··· MATERIAL TO PROCESS ···
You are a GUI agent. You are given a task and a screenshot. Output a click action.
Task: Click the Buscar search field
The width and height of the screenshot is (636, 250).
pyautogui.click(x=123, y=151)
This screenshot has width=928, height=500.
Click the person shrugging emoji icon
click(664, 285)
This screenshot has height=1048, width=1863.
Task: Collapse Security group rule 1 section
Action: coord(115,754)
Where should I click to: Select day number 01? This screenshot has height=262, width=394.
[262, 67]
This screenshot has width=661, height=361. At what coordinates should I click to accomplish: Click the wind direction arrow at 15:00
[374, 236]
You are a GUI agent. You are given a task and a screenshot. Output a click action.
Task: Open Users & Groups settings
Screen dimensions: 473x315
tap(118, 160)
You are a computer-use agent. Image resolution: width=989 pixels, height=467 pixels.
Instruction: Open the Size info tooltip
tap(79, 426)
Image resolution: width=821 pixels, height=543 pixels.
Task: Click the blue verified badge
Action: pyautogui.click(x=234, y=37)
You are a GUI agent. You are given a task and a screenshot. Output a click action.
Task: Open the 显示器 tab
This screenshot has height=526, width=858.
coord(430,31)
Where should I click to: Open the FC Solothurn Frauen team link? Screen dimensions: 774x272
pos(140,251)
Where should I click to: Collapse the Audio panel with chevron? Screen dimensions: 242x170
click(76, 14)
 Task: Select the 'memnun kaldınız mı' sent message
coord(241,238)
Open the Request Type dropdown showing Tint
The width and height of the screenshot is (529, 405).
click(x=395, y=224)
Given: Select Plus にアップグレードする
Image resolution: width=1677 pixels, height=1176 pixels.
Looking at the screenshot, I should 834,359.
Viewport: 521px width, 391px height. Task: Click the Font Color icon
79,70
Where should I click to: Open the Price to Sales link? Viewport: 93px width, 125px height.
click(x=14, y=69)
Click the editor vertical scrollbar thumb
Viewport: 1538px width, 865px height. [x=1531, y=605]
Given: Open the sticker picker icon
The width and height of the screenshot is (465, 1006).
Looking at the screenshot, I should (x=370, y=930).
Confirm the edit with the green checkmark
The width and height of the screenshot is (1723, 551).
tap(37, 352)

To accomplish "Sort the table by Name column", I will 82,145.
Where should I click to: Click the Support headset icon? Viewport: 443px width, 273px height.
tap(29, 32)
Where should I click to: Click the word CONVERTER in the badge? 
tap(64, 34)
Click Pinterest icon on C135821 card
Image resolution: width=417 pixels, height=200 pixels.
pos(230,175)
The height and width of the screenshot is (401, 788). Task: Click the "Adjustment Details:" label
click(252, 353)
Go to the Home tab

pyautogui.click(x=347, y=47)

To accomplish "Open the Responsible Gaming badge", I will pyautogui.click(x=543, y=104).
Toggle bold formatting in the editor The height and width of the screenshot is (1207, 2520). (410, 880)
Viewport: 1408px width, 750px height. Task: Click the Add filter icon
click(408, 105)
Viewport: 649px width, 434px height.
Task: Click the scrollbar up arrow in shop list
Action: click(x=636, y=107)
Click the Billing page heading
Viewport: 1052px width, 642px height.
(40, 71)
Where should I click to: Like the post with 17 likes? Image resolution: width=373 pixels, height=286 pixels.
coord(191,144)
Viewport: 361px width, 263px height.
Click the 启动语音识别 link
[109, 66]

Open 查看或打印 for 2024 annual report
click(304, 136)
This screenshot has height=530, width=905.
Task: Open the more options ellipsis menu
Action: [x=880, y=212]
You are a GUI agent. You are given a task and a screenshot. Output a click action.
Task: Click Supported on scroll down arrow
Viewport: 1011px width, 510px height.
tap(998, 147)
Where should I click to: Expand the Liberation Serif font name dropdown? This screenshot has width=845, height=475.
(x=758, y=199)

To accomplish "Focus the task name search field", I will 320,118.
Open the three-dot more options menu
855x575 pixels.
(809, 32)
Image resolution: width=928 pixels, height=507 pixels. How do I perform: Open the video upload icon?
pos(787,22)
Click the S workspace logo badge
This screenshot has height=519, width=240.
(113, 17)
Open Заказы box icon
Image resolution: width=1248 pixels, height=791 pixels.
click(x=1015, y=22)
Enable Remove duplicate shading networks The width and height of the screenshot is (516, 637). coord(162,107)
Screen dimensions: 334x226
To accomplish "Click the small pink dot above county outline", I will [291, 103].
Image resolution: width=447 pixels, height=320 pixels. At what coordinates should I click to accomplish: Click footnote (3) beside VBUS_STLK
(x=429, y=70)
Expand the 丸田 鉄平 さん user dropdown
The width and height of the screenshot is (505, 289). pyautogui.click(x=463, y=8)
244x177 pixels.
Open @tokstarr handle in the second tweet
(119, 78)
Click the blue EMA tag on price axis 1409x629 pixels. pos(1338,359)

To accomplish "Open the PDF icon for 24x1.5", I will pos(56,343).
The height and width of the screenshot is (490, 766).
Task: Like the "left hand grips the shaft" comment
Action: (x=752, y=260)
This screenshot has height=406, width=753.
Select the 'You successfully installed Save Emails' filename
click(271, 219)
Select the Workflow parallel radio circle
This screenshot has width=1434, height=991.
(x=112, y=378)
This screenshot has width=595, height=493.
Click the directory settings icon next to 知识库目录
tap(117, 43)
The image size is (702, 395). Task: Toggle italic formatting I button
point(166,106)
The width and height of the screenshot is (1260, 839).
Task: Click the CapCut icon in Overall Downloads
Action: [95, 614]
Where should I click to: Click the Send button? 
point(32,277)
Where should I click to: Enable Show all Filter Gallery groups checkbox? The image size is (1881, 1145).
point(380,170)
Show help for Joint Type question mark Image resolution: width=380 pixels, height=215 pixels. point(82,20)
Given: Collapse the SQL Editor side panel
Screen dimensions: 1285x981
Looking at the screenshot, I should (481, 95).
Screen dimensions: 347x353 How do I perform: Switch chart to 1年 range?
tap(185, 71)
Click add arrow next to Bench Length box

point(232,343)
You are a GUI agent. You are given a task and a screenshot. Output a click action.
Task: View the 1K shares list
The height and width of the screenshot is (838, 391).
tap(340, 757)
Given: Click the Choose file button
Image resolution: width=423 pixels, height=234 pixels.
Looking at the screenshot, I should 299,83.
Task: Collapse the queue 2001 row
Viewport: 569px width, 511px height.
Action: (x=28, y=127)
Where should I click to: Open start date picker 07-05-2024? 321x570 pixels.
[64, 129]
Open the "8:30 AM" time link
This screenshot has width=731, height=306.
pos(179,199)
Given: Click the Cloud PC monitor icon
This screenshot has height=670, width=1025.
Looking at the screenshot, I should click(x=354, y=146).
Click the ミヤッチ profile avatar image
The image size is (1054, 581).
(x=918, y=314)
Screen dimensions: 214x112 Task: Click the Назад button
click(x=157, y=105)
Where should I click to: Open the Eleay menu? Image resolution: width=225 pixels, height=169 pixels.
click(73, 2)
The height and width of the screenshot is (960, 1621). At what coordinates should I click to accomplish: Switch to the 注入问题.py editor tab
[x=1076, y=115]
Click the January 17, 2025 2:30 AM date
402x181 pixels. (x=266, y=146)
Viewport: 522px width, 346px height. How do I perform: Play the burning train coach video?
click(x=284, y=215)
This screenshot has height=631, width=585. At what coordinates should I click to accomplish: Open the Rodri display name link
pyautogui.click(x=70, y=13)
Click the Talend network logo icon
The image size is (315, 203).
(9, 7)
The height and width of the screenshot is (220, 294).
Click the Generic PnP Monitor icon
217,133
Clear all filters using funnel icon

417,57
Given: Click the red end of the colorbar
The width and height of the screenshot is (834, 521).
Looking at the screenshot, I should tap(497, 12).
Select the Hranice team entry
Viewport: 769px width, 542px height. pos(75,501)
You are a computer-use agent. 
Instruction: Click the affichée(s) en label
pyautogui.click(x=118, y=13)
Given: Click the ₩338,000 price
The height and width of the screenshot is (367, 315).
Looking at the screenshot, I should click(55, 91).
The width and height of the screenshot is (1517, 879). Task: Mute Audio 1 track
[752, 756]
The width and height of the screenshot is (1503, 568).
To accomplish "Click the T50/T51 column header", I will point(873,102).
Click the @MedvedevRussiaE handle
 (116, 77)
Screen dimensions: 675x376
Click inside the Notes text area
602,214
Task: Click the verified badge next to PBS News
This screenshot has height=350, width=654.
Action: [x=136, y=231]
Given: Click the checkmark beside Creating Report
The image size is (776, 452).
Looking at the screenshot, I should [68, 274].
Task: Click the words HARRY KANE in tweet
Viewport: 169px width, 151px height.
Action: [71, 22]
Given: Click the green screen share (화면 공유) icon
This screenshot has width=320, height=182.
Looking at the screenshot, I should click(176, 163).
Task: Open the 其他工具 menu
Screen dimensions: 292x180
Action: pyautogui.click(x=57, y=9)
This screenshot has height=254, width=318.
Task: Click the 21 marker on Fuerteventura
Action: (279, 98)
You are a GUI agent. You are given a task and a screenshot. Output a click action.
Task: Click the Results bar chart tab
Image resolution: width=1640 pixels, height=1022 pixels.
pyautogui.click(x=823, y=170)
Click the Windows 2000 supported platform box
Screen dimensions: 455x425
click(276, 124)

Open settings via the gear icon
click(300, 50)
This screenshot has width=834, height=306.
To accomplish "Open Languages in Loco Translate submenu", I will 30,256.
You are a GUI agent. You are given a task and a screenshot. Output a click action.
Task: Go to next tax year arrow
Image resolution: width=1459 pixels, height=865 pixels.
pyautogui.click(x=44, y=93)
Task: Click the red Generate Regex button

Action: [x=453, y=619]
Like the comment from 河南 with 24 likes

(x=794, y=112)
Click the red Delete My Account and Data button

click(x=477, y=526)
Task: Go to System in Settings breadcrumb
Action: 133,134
···
* **TASK**: Find every line in the data above that contains the word "dimensions" and copy each one.

* **IN RESPONSE**:
Screen dimensions: 473x315
Where should I click to: Open the FC Solothurn Frauen team link? Screen dimensions: 774x272
Where should I click to: Collapse the Audio panel with chevron? Screen dimensions: 242x170
Screen dimensions: 334x226
Screen dimensions: 1285x981
Screen dimensions: 347x353 How do I perform: Switch chart to 1年 range?
Screen dimensions: 214x112 Task: Click the Назад button
Screen dimensions: 675x376
Screen dimensions: 292x180
Screen dimensions: 455x425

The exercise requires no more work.